Christmas felt like all I had to hang on to. It was hard to see the new babies and announcements on Christmas cards and to pass over the little gifts I would’ve bought for our second child if they were here. (I see things everywhere that make me think of you.) But the holiday season also came with distraction and the joy of seeing Ross experience all the magic of this time of year. So I threw myself into it, wanting it to be perfect for him because there was so little else I could control. We didn’t put practical things on his wish list like we usually do, just toys and stuff we knew would make him excited and happy on Christmas morning.
For the most part, we made it through the lead-up unscathed. It didn’t really hit me until Christmas Eve what we had lost.
In the meantime, progress continued on the legal process, albeit slowly. Sometime in November, more than three months in, I realized I had to let go of my expectations. It was hard enough for our lives to be on hold throughout the fall, but repeatedly getting my hopes up and trying to mentally prepare for an upcoming transfer only for it to come crashing down was destroying me. Instead, I let myself go numb and accepted both the accumulating cost and the reality that I could neither change nor control the situation. While it was still stressful and frustrating when we hit each new delay or discovered that our lawyer had yet again failed to follow up on something, it at least allowed me to function again.
Finally, after nearly 18 weeks, our struggle came to a very anti-climatic end. A few days before Christmas we had the final contract signed and notarized, and on Christmas Eve I received a clearance letter from the lawyer to submit to our fertility clinic. Of course, by this point, our coordinator was out of the office until the new year, so official acceptance didn’t come through until this morning. For such an enormous milestone, I expected to feel excitement or at least an overwhelming sense of relief, but instead I just felt kind of angry. Angry that so much time was wasted.
Over this last week, as everyone looked back on their last decade, it was impossible not to think about what these years had been for us. We started the decade as newlyweds, married for just three months and celebrating my mom’s birthday at Disney World with my family. We didn’t know it then, but my healthy 74-year-old grandpa was about to be diagnosed with terminal cancer, and by the time we celebrated another new year, he would be gone.
I spent the majority of 2010 with my grandparents as he went through brain surgery and aggressive radiation, and for as difficult as it was, that time was also precious to me. I picked Grandpa up from speech therapy and helped him practice his words. I made him ham sandwiches while Grandma ran errands. I ordered flowers in his name and helped him write the card for his wife to celebrate their 57th anniversary, the last one together. I was the one who convinced him to get into the radiation machine despite his extreme claustrophobia and held his hand as they strapped him down. And I anguished over the fact that we were about to start trying for a family and have children he would never meet. I told him that he would soon have a great-grandson named Ross, after him, not realizing how long it would still be. We said goodbye to Grandpa before the end of that first year of the decade. It felt like a huge turning point in my life.

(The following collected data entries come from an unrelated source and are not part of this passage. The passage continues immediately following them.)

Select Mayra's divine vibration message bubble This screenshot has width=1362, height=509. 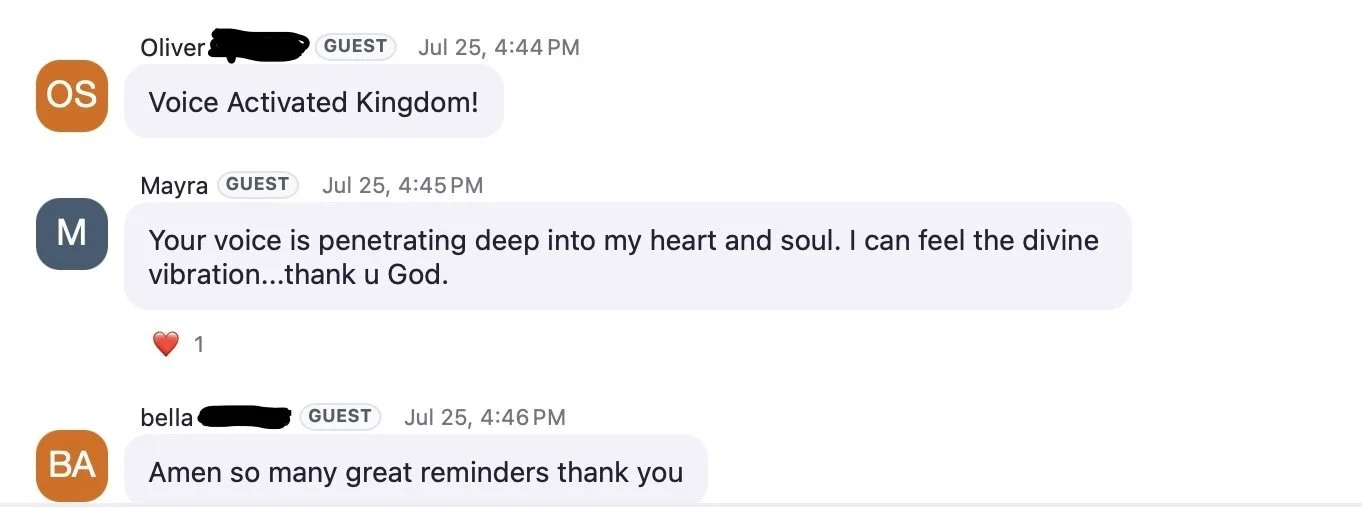pyautogui.click(x=628, y=257)
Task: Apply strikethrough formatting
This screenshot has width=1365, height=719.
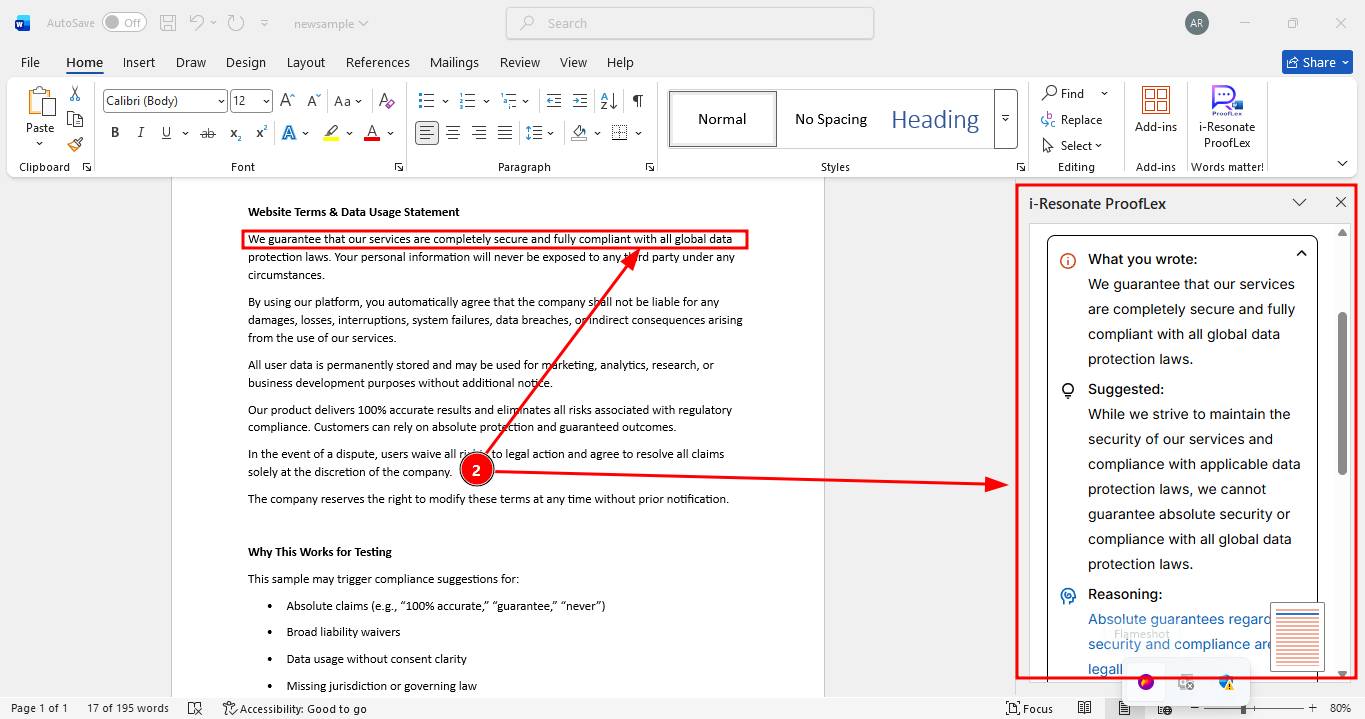Action: click(x=208, y=133)
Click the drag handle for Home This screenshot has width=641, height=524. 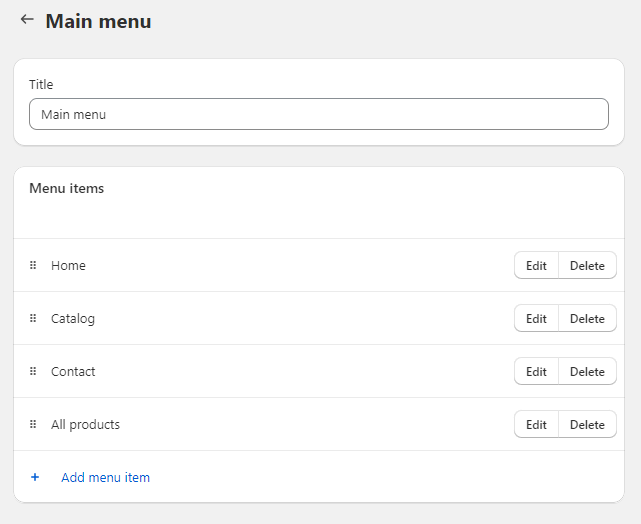33,265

And then, infertility happened. Looking back now, it’s a shock to realize that 2010 was the only year of this entire decade in which we weren’t actively trying to have a child. It has consumed everything, eaten away at our lives. Seeing it all in hindsight unfolding along a linear path makes me realize just how much time we have lost along the way.
Of course, there have been good times too, amid the overwhelming loss. The best by far being the result of our first surrogacy journey:
It is partly knowing just how worth it all that struggle was that keeps me going now.
Life is always ups and downs. But the many years of ‘downs’ we’ve faced this decade have fundamentally changed me as a person. Ten years ago we were starting out, filled with so much hope and optimism for the future, but infertility is like an open wound left to fester; instead of healing, it grows worse with the passing of time. I don’t know what this next decade will bring, but I hope for the opportunity to eventually rebuild. Assuming we reach the end of this journey sometime in the near future, maybe we will finally be able to begin to heal.